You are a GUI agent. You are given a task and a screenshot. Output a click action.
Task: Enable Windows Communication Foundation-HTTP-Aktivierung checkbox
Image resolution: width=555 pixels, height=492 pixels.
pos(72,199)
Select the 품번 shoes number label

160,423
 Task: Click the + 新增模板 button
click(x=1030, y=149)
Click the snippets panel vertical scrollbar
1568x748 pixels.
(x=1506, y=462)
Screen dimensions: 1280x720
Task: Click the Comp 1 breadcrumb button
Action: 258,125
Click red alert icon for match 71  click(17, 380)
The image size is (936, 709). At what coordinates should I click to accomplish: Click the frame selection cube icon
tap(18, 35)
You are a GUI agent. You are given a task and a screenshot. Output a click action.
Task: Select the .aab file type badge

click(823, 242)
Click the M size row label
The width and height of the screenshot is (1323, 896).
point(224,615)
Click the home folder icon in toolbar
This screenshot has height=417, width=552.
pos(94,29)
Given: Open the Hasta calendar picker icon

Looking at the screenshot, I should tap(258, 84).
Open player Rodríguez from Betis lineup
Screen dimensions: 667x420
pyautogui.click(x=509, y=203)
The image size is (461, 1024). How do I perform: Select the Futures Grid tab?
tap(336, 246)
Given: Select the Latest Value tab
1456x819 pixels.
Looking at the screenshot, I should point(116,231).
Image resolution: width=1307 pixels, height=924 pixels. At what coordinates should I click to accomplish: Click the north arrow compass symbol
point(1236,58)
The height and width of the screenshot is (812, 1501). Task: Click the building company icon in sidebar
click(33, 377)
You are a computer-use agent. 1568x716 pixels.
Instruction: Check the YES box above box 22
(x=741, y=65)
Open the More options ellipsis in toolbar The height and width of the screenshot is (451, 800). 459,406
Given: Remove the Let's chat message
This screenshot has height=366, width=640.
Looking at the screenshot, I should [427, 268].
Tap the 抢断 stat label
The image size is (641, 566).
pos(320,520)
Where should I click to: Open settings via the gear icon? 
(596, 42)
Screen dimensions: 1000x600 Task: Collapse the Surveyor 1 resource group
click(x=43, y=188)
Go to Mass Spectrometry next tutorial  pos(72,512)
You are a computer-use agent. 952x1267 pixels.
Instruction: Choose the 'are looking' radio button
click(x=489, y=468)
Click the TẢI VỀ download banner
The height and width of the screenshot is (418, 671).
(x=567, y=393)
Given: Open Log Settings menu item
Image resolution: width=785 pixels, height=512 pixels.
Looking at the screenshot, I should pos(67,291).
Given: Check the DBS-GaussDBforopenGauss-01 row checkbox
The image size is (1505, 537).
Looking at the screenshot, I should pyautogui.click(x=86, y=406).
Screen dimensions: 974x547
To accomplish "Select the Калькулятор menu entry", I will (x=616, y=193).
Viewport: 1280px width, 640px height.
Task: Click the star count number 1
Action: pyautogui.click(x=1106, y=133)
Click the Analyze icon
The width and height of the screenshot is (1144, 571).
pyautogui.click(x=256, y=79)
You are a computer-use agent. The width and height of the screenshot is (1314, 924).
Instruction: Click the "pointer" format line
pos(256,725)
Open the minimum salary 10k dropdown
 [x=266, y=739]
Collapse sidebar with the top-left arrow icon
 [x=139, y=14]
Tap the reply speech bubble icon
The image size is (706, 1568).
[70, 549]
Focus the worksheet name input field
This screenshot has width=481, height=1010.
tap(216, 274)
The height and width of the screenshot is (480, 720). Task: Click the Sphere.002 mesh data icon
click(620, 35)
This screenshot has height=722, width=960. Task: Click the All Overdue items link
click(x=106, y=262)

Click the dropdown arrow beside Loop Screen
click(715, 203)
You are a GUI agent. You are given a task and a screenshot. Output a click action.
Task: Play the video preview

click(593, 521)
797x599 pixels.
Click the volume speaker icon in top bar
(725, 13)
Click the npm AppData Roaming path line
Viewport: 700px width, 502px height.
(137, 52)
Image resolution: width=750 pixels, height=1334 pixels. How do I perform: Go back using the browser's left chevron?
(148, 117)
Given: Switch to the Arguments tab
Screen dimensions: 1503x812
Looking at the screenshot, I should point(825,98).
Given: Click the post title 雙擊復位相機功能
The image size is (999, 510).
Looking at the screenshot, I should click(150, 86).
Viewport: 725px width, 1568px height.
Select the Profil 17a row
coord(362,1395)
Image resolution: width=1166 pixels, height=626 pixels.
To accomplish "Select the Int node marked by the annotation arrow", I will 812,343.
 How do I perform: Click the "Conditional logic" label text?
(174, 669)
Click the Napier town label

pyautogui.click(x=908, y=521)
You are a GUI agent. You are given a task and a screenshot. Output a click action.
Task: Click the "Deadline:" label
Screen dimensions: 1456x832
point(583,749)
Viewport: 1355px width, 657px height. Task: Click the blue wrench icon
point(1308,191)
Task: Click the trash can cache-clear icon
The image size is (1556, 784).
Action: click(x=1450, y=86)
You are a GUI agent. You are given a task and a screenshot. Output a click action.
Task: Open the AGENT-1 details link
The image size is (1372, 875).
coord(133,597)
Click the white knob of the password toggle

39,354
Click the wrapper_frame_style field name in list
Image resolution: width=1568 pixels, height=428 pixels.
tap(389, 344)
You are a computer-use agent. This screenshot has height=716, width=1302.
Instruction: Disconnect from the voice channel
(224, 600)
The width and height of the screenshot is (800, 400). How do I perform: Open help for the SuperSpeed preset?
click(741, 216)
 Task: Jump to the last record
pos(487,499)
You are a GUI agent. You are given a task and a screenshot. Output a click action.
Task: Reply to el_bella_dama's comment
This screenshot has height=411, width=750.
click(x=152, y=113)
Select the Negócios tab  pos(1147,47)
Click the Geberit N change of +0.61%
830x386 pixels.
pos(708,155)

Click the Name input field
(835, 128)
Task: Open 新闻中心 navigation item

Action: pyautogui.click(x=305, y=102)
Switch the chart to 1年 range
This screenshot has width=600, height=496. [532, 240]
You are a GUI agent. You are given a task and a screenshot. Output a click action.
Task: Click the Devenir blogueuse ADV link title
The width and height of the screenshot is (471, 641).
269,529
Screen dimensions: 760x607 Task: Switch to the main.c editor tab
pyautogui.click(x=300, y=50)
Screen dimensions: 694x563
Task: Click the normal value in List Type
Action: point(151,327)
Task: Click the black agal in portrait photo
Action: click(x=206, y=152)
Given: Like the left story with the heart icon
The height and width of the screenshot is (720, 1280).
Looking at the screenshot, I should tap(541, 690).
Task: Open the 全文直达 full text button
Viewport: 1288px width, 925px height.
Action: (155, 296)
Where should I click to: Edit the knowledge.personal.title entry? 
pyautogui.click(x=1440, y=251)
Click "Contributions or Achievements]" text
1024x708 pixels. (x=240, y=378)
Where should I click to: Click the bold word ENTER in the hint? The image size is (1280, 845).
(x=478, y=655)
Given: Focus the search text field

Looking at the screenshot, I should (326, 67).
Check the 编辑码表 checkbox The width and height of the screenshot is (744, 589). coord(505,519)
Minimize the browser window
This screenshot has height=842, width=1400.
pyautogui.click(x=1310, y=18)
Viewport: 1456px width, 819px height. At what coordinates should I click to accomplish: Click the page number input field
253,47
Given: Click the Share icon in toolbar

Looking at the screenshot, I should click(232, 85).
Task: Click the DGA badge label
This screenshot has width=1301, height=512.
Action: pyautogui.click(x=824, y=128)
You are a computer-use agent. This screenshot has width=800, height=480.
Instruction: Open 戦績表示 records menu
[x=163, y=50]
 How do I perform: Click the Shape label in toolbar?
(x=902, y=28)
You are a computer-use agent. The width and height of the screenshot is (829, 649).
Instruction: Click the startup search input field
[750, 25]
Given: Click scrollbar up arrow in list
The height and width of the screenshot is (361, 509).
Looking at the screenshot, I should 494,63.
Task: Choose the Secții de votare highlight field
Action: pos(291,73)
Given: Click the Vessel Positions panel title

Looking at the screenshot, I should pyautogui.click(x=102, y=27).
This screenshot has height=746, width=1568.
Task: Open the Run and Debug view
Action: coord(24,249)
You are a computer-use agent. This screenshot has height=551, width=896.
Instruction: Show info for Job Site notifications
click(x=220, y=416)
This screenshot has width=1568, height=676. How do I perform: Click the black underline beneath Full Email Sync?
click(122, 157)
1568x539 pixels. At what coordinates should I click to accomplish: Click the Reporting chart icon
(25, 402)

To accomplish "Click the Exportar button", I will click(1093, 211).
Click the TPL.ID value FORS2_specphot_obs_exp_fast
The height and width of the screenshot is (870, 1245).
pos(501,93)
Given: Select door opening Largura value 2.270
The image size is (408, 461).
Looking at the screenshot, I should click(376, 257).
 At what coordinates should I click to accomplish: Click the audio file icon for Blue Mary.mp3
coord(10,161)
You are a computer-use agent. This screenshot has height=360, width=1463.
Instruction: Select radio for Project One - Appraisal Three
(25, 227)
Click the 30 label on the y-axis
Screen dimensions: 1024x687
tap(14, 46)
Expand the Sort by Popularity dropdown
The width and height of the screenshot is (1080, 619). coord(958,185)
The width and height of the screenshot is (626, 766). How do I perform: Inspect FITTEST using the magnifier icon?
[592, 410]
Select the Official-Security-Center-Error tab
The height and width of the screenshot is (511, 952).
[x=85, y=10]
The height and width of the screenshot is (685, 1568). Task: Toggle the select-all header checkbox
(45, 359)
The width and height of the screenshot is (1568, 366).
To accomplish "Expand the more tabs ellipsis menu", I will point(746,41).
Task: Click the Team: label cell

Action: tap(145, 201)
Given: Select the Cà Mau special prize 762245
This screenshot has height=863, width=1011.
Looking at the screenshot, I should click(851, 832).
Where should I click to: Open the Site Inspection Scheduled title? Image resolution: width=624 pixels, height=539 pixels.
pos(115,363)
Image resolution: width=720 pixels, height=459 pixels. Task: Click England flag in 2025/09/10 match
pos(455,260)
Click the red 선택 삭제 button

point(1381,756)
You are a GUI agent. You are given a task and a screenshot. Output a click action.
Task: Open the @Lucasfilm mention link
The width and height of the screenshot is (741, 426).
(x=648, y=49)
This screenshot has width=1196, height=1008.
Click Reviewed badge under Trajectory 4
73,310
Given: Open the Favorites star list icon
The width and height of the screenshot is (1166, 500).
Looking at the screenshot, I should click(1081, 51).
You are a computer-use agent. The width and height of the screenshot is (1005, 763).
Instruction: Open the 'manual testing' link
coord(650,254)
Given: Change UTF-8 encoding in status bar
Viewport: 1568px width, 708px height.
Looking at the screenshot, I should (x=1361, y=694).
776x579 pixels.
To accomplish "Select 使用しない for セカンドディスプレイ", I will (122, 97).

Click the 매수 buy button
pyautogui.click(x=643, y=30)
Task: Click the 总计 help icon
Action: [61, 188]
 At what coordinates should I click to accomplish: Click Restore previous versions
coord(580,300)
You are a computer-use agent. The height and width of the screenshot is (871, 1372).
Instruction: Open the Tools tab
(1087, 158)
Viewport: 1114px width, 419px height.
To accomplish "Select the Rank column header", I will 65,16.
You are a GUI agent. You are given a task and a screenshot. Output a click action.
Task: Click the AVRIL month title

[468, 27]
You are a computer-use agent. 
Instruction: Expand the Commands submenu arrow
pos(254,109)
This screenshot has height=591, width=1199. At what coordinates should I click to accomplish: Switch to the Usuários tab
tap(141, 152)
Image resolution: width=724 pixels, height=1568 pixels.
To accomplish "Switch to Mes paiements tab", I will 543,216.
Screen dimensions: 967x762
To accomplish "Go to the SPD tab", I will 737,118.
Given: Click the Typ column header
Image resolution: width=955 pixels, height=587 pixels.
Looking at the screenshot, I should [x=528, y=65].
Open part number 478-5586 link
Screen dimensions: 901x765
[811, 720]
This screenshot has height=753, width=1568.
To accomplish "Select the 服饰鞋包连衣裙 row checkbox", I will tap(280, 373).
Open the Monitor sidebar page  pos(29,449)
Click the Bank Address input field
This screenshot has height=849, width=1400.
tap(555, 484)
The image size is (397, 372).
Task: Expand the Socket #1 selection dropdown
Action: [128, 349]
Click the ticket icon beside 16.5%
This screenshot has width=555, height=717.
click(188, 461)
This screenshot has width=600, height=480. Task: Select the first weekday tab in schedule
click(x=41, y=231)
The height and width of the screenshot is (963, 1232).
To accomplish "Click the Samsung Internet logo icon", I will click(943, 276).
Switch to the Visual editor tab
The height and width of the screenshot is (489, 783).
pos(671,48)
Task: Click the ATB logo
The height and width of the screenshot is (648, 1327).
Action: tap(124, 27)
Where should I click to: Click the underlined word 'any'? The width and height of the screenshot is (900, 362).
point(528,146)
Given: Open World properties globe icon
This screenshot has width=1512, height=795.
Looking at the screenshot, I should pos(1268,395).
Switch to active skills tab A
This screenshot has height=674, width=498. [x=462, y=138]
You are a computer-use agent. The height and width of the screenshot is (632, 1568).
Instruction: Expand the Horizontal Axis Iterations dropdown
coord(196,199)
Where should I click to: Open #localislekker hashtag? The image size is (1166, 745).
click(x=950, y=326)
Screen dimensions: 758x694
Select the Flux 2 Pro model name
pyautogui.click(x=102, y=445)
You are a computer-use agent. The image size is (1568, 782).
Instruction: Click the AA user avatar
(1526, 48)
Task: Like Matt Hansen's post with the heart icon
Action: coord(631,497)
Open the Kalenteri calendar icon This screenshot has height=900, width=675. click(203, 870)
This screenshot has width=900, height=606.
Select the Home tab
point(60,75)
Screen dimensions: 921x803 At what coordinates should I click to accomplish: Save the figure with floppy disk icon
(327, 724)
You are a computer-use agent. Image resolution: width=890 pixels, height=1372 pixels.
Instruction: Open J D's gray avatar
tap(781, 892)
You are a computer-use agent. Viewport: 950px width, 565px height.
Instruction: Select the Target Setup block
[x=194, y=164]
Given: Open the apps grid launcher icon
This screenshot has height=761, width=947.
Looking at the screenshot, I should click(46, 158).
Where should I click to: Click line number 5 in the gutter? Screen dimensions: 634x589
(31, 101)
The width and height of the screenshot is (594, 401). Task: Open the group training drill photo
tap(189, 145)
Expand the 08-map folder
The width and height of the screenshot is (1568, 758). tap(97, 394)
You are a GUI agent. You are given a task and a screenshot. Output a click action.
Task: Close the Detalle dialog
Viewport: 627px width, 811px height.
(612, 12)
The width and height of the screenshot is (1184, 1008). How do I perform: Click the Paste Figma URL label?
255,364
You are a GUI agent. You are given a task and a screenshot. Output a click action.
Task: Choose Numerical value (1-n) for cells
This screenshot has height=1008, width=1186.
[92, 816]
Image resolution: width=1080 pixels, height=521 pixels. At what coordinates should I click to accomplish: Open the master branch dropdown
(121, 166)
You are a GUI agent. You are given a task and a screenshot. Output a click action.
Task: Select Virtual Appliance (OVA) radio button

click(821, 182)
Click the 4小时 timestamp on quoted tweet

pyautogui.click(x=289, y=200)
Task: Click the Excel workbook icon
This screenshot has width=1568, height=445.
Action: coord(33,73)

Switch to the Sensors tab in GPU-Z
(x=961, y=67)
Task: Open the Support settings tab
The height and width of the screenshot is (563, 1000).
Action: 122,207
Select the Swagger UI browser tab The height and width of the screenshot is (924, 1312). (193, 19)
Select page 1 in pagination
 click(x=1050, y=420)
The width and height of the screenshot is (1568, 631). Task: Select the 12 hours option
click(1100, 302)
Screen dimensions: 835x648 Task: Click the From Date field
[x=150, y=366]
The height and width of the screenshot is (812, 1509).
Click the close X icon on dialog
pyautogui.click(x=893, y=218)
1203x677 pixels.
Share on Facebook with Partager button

####

- **Task instructions**:
In the entries above, which lines hold the word "scrollbar"? Copy them out.

- **Reply**:
Click the snippets panel vertical scrollbar
Given: Click scrollbar up arrow in list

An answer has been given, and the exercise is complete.